Participants in the study were asked to read articles stating that either intelligence is fixed as a product of genes of an individual, or intelligence is malleable and can change with effort.

Then participants were given a conceptual ability test with challenging questions and very limited time. After receiving low grades on the exam, students were offered more practice problems as a way to improve their performances.

Reading the fabricated intelligence articles made the participants feel a certain way about their test performances. Those who read that intelligence is malleable were more likely to engage in remedial effort after poor performance on an exam compared to those who read that intelligence is fixed.

Participants were debriefed after the study so they would not leave with either of the extreme views of intelligence, Chiu said.

Beliefs about the malleability of intelligence are likely to be shaped, in part, by the feedback teachers give to students about their performance in school, Chiu said. Praising a student’s innate abilities will enhance their confidence level at that time but later, in the face of failure, the student will conclude that he/she is not able to do the task, he said.

Instead of focusing on the student’s innate ability, teachers should focus on the performance as it relates to effort, Chiu said.

“And then the student understands that whether or not he or she can solve a particular problem depends not on innate ability, but finding the right strategy to solve the problem,” he said.

John Powell, a clinical counselor with the Counseling Center, has worked with University students for 22 years. He has observed that younger students sometimes are not prepared for the discipline required for studying for college exams.

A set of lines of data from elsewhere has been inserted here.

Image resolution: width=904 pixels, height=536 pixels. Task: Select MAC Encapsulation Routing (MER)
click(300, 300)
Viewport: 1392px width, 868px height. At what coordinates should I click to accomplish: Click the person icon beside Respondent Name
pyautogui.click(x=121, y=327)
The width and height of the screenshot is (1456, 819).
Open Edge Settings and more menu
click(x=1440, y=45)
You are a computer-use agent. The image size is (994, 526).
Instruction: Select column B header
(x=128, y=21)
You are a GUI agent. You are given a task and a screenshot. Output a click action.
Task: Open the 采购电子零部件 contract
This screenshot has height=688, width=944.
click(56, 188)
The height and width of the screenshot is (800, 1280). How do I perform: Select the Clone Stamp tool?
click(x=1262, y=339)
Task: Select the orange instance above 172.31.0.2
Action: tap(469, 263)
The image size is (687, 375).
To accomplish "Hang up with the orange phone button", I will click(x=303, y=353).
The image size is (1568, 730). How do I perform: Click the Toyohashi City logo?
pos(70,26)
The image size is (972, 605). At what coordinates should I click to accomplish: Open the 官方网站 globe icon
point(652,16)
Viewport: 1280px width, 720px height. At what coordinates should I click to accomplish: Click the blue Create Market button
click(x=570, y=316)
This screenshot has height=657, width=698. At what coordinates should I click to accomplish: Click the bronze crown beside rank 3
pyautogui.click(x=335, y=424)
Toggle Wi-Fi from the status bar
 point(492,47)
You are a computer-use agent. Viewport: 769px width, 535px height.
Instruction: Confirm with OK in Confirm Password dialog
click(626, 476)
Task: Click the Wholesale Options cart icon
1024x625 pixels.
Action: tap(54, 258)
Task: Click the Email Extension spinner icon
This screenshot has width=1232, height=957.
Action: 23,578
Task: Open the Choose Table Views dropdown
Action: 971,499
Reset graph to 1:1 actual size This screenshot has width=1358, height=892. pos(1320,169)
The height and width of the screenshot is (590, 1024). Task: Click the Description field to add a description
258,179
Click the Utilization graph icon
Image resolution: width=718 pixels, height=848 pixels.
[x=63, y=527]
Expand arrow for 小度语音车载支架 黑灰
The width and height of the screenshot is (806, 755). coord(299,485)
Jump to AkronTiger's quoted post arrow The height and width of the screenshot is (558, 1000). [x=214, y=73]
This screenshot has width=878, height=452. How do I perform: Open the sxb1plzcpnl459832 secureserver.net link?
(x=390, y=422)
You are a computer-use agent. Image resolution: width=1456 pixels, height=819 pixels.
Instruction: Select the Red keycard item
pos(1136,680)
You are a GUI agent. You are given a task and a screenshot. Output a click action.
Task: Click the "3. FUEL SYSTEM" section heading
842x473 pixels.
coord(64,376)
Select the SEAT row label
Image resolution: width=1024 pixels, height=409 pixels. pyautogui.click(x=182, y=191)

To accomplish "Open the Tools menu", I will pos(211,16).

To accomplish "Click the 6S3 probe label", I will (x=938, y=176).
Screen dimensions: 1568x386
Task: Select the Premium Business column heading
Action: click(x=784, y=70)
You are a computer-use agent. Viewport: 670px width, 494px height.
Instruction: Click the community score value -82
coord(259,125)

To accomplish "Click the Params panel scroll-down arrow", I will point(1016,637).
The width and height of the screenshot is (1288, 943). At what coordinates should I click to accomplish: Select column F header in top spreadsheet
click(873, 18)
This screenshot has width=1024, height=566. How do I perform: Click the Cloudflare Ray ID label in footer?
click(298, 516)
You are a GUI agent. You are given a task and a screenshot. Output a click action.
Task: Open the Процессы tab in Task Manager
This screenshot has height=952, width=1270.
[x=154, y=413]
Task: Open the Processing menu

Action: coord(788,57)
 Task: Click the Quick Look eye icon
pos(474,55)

“Effort is the one thing that students are in control of,” Powell said. “They can’t control the outcome. They can only control the effort. But if they don’t see their efforts as being linked to outcome, then that’s going to be harder for them.”

One of Powell’s duties as a counselor is to help students become more successful academically. When students repeatedly try and fail, Powell asks them about their past successes that were linked with effort. Often, students refer to playing a sport or musical instrument. Success in these two areas is very much related to effort, Powell said, because they both take repeated practice.

Too much effort and stress can lead to diminished performance so students should step back from studying to take a break, he said.

“It’s a real different mindset for the student who says, ‘I can’t get this,’ as opposed to the student who says, ‘I haven’t gotten this yet,'” Powell said.